**Task objective:** This exercise asks for an exact transcription of every entry.

Stored records
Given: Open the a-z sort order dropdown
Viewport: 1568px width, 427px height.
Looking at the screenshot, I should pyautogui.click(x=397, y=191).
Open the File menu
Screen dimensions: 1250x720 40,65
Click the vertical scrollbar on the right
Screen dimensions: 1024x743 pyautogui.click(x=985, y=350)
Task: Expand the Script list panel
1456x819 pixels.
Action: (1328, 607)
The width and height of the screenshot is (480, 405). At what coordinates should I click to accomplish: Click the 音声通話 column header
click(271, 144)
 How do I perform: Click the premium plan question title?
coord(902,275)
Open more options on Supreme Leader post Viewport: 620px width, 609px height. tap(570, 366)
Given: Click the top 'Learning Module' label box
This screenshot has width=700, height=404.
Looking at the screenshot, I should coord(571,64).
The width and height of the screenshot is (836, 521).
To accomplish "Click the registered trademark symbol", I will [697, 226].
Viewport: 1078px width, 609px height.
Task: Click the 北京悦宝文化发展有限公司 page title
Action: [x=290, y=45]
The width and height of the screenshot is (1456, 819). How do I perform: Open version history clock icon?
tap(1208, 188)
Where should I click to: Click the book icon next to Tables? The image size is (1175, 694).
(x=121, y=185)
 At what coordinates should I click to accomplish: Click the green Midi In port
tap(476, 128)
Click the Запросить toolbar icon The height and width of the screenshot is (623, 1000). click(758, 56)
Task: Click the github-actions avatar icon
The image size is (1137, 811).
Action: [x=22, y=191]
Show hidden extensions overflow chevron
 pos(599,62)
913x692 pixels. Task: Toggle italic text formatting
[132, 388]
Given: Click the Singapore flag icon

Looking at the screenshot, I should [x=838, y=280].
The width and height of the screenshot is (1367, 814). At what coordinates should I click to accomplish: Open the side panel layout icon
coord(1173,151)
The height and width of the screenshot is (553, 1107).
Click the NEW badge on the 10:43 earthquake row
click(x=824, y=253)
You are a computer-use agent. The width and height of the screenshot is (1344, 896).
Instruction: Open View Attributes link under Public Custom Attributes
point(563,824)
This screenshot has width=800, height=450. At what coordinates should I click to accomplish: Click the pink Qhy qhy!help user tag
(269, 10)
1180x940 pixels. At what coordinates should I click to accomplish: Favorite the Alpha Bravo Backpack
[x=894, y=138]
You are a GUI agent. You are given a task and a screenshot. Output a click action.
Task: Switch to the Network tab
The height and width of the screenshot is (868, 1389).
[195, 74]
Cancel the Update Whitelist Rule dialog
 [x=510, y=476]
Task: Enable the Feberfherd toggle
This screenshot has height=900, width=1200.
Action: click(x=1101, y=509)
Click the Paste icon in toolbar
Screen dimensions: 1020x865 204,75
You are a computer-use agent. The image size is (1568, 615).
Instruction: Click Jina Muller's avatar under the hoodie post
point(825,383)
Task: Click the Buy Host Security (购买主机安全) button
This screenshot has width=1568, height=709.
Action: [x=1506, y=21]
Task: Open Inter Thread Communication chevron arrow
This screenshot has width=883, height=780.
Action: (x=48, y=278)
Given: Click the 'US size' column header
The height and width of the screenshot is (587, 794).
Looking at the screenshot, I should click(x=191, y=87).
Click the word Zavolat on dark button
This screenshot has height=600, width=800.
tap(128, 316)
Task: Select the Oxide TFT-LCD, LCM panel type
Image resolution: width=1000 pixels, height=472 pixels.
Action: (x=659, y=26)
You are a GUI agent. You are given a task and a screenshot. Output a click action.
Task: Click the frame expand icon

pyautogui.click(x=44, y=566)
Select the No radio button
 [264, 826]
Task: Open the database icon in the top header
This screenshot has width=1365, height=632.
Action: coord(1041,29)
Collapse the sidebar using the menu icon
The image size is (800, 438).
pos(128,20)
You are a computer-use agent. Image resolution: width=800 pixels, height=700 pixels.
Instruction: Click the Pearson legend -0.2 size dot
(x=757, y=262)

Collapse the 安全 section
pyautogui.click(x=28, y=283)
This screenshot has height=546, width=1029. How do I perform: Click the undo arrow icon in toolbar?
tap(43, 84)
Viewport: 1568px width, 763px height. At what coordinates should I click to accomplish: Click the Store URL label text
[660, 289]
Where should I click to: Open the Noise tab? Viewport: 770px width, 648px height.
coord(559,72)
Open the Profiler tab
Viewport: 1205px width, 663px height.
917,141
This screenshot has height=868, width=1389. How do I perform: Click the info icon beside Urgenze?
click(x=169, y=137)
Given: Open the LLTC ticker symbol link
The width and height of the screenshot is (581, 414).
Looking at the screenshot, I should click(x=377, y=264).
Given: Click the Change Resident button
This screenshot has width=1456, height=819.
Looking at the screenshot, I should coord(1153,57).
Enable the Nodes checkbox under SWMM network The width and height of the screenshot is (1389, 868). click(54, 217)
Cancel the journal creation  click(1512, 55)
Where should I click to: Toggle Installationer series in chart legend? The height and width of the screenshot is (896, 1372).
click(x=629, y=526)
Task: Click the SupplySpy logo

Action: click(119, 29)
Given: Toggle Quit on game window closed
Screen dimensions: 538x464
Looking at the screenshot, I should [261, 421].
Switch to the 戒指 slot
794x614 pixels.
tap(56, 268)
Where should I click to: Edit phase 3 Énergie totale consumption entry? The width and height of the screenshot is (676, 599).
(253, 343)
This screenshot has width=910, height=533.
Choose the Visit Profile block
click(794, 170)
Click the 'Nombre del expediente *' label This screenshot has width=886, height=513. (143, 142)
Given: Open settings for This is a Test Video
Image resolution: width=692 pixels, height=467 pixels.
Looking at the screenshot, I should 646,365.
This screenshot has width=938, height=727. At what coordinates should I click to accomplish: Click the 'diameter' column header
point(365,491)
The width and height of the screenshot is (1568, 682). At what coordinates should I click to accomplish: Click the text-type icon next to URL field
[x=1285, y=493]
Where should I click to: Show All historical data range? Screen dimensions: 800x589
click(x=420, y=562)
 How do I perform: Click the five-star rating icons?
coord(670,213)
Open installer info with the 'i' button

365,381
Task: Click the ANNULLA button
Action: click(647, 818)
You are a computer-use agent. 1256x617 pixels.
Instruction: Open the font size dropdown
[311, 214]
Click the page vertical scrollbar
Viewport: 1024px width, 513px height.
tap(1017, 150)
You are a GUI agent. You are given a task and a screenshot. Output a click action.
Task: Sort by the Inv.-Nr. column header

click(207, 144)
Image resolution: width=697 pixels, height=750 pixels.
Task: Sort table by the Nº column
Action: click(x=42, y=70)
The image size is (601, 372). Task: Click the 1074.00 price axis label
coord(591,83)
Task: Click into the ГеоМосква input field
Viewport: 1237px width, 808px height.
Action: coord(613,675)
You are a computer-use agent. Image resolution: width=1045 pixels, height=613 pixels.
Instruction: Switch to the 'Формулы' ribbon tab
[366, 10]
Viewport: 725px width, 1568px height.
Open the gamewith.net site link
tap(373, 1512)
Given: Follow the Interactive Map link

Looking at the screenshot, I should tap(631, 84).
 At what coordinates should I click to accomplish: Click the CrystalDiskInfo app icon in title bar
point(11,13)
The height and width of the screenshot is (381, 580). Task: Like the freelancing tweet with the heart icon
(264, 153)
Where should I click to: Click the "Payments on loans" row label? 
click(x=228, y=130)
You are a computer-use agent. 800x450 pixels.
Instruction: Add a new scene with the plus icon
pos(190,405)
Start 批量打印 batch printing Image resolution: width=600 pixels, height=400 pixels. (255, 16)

**Task response:**
Given: Open the a-z sort order dropdown
Viewport: 1568px width, 427px height.
Looking at the screenshot, I should pyautogui.click(x=397, y=191).
Open the File menu
Screen dimensions: 1250x720 40,65
Click the vertical scrollbar on the right
Screen dimensions: 1024x743 pyautogui.click(x=985, y=350)
Task: Expand the Script list panel
1456x819 pixels.
Action: (1328, 607)
The width and height of the screenshot is (480, 405). At what coordinates should I click to accomplish: Click the 音声通話 column header
click(271, 144)
 How do I perform: Click the premium plan question title?
coord(902,275)
Open more options on Supreme Leader post Viewport: 620px width, 609px height. tap(570, 366)
Given: Click the top 'Learning Module' label box
This screenshot has width=700, height=404.
Looking at the screenshot, I should coord(571,64).
The width and height of the screenshot is (836, 521).
To accomplish "Click the registered trademark symbol", I will [697, 226].
Viewport: 1078px width, 609px height.
Task: Click the 北京悦宝文化发展有限公司 page title
Action: [x=290, y=45]
The width and height of the screenshot is (1456, 819). How do I perform: Open version history clock icon?
tap(1208, 188)
Where should I click to: Click the book icon next to Tables? The image size is (1175, 694).
(x=121, y=185)
 At what coordinates should I click to accomplish: Click the green Midi In port
tap(476, 128)
Click the Запросить toolbar icon The height and width of the screenshot is (623, 1000). click(758, 56)
Task: Click the github-actions avatar icon
The image size is (1137, 811).
Action: [x=22, y=191]
Show hidden extensions overflow chevron
 pos(599,62)
913x692 pixels. Task: Toggle italic text formatting
[132, 388]
Given: Click the Singapore flag icon

Looking at the screenshot, I should [x=838, y=280].
The width and height of the screenshot is (1367, 814). At what coordinates should I click to accomplish: Open the side panel layout icon
coord(1173,151)
The height and width of the screenshot is (553, 1107).
Click the NEW badge on the 10:43 earthquake row
click(x=824, y=253)
You are a computer-use agent. The width and height of the screenshot is (1344, 896).
Instruction: Open View Attributes link under Public Custom Attributes
point(563,824)
This screenshot has width=800, height=450. At what coordinates should I click to accomplish: Click the pink Qhy qhy!help user tag
(269, 10)
1180x940 pixels. At what coordinates should I click to accomplish: Favorite the Alpha Bravo Backpack
[x=894, y=138]
You are a GUI agent. You are given a task and a screenshot. Output a click action.
Task: Switch to the Network tab
The height and width of the screenshot is (868, 1389).
[195, 74]
Cancel the Update Whitelist Rule dialog
 [x=510, y=476]
Task: Enable the Feberfherd toggle
This screenshot has height=900, width=1200.
Action: click(x=1101, y=509)
Click the Paste icon in toolbar
Screen dimensions: 1020x865 204,75
You are a computer-use agent. The image size is (1568, 615).
Instruction: Click Jina Muller's avatar under the hoodie post
point(825,383)
Task: Click the Buy Host Security (购买主机安全) button
This screenshot has width=1568, height=709.
Action: [x=1506, y=21]
Task: Open Inter Thread Communication chevron arrow
This screenshot has width=883, height=780.
Action: (x=48, y=278)
Given: Click the 'US size' column header
The height and width of the screenshot is (587, 794).
Looking at the screenshot, I should click(x=191, y=87).
Click the word Zavolat on dark button
This screenshot has height=600, width=800.
tap(128, 316)
Task: Select the Oxide TFT-LCD, LCM panel type
Image resolution: width=1000 pixels, height=472 pixels.
Action: (x=659, y=26)
You are a GUI agent. You are given a task and a screenshot. Output a click action.
Task: Click the frame expand icon

pyautogui.click(x=44, y=566)
Select the No radio button
 [264, 826]
Task: Open the database icon in the top header
This screenshot has width=1365, height=632.
Action: coord(1041,29)
Collapse the sidebar using the menu icon
The image size is (800, 438).
pos(128,20)
You are a computer-use agent. Image resolution: width=800 pixels, height=700 pixels.
Instruction: Click the Pearson legend -0.2 size dot
(x=757, y=262)

Collapse the 安全 section
pyautogui.click(x=28, y=283)
This screenshot has height=546, width=1029. How do I perform: Click the undo arrow icon in toolbar?
tap(43, 84)
Viewport: 1568px width, 763px height. At what coordinates should I click to accomplish: Click the Store URL label text
[660, 289]
Where should I click to: Open the Noise tab? Viewport: 770px width, 648px height.
coord(559,72)
Open the Profiler tab
Viewport: 1205px width, 663px height.
917,141
This screenshot has height=868, width=1389. How do I perform: Click the info icon beside Urgenze?
click(x=169, y=137)
Given: Open the LLTC ticker symbol link
The width and height of the screenshot is (581, 414).
Looking at the screenshot, I should click(x=377, y=264).
Given: Click the Change Resident button
This screenshot has width=1456, height=819.
Looking at the screenshot, I should coord(1153,57).
Enable the Nodes checkbox under SWMM network The width and height of the screenshot is (1389, 868). click(54, 217)
Cancel the journal creation  click(1512, 55)
Where should I click to: Toggle Installationer series in chart legend? The height and width of the screenshot is (896, 1372).
click(x=629, y=526)
Task: Click the SupplySpy logo

Action: click(119, 29)
Given: Toggle Quit on game window closed
Screen dimensions: 538x464
Looking at the screenshot, I should [261, 421].
Switch to the 戒指 slot
794x614 pixels.
tap(56, 268)
Where should I click to: Edit phase 3 Énergie totale consumption entry? The width and height of the screenshot is (676, 599).
(253, 343)
This screenshot has width=910, height=533.
Choose the Visit Profile block
click(794, 170)
Click the 'Nombre del expediente *' label This screenshot has width=886, height=513. (143, 142)
Given: Open settings for This is a Test Video
Image resolution: width=692 pixels, height=467 pixels.
Looking at the screenshot, I should 646,365.
This screenshot has width=938, height=727. At what coordinates should I click to accomplish: Click the 'diameter' column header
point(365,491)
The width and height of the screenshot is (1568, 682). At what coordinates should I click to accomplish: Click the text-type icon next to URL field
[x=1285, y=493]
Where should I click to: Show All historical data range? Screen dimensions: 800x589
click(x=420, y=562)
 How do I perform: Click the five-star rating icons?
coord(670,213)
Open installer info with the 'i' button

365,381
Task: Click the ANNULLA button
Action: click(647, 818)
You are a computer-use agent. 1256x617 pixels.
Instruction: Open the font size dropdown
[311, 214]
Click the page vertical scrollbar
Viewport: 1024px width, 513px height.
tap(1017, 150)
You are a GUI agent. You are given a task and a screenshot. Output a click action.
Task: Sort by the Inv.-Nr. column header

click(207, 144)
Image resolution: width=697 pixels, height=750 pixels.
Task: Sort table by the Nº column
Action: click(x=42, y=70)
The image size is (601, 372). Task: Click the 1074.00 price axis label
coord(591,83)
Task: Click into the ГеоМосква input field
Viewport: 1237px width, 808px height.
Action: coord(613,675)
You are a computer-use agent. Image resolution: width=1045 pixels, height=613 pixels.
Instruction: Switch to the 'Формулы' ribbon tab
[366, 10]
Viewport: 725px width, 1568px height.
Open the gamewith.net site link
tap(373, 1512)
Given: Follow the Interactive Map link

Looking at the screenshot, I should tap(631, 84).
 At what coordinates should I click to accomplish: Click the CrystalDiskInfo app icon in title bar
point(11,13)
The height and width of the screenshot is (381, 580). Task: Like the freelancing tweet with the heart icon
(264, 153)
Where should I click to: Click the "Payments on loans" row label? 
click(x=228, y=130)
You are a computer-use agent. 800x450 pixels.
Instruction: Add a new scene with the plus icon
pos(190,405)
Start 批量打印 batch printing Image resolution: width=600 pixels, height=400 pixels. (255, 16)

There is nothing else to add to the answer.